MR. LEHRER: Still to come on the NewsHour tonight, Online off- line, cereal wars, and a David Gergen dialogue. FOCUS - AMERICA ONLINE OFF-LINE
MR. LEHRER: Now two business stories, one on-line, one grocery line. Charlayne Hunter-Gault does the first.
MS. HUNTER-GAULT: For 19 hours yesterday, the world's largest on-line service shut down, the biggest blackout in cyberspace history. This unexpected bump along the information superhighway left 6 million America on-line subscribers lost in space, but it affected others as well. Here to tell us more is Dennis Kneale, technology editor at the "Wall Street Journal." Thank you for joining us, Dennis. What exactly happened yesterday in AOL cyberspace, without getting too technical?
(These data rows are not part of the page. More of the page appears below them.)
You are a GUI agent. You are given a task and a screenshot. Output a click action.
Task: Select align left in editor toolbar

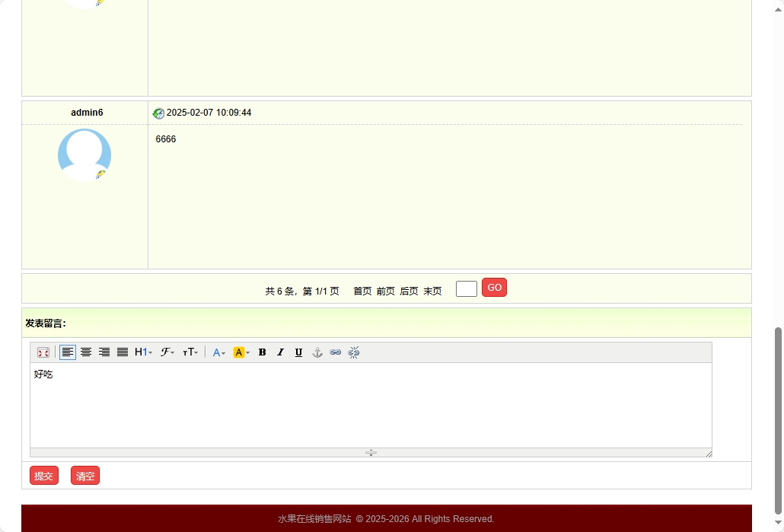(x=68, y=352)
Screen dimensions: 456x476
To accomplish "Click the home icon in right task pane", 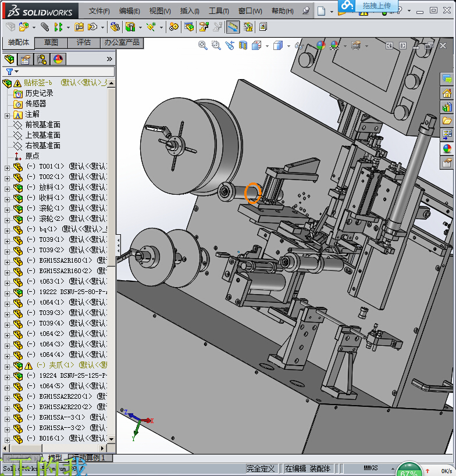I will click(447, 93).
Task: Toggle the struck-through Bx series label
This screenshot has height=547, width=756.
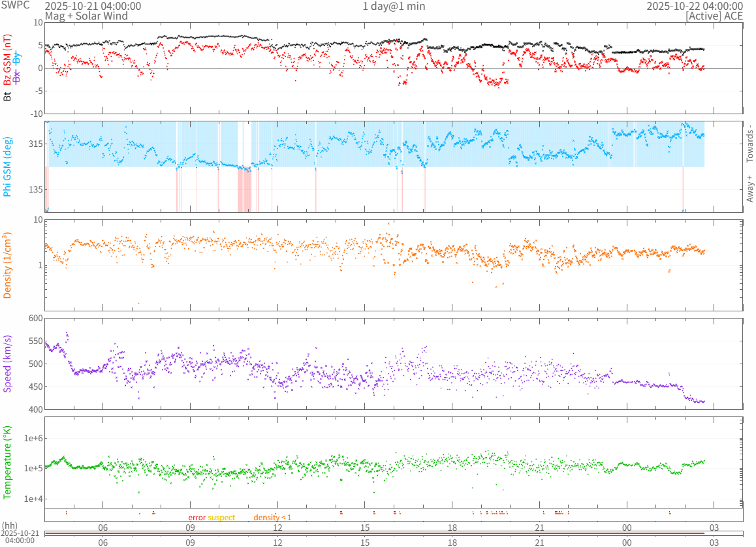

DENNIS KNEALE, Wall Street Journal: [New York] Well, that's the hard part, without getting too technical. In the simplest terms what happened to AOL is what happens to computers anywhere in America on any given day. It's a software bug. What happened is engineers were working at 4 o'clock in the morning on a Wednesday on these middle-sized computers called servers. And these computers are like rapid-fire machine guns. And they take information from really, really big computers called host computers, and then they zap it out to little computers on your desk top and my desk top and 6 million other desk tops where people want to get hold of information. They do this upgrade. They're trying to improve and get some housekeeping to the routers, something goes terribly wrong.
MS. HUNTER-GAULT: And that's the something we don't want to get too detailed about, right?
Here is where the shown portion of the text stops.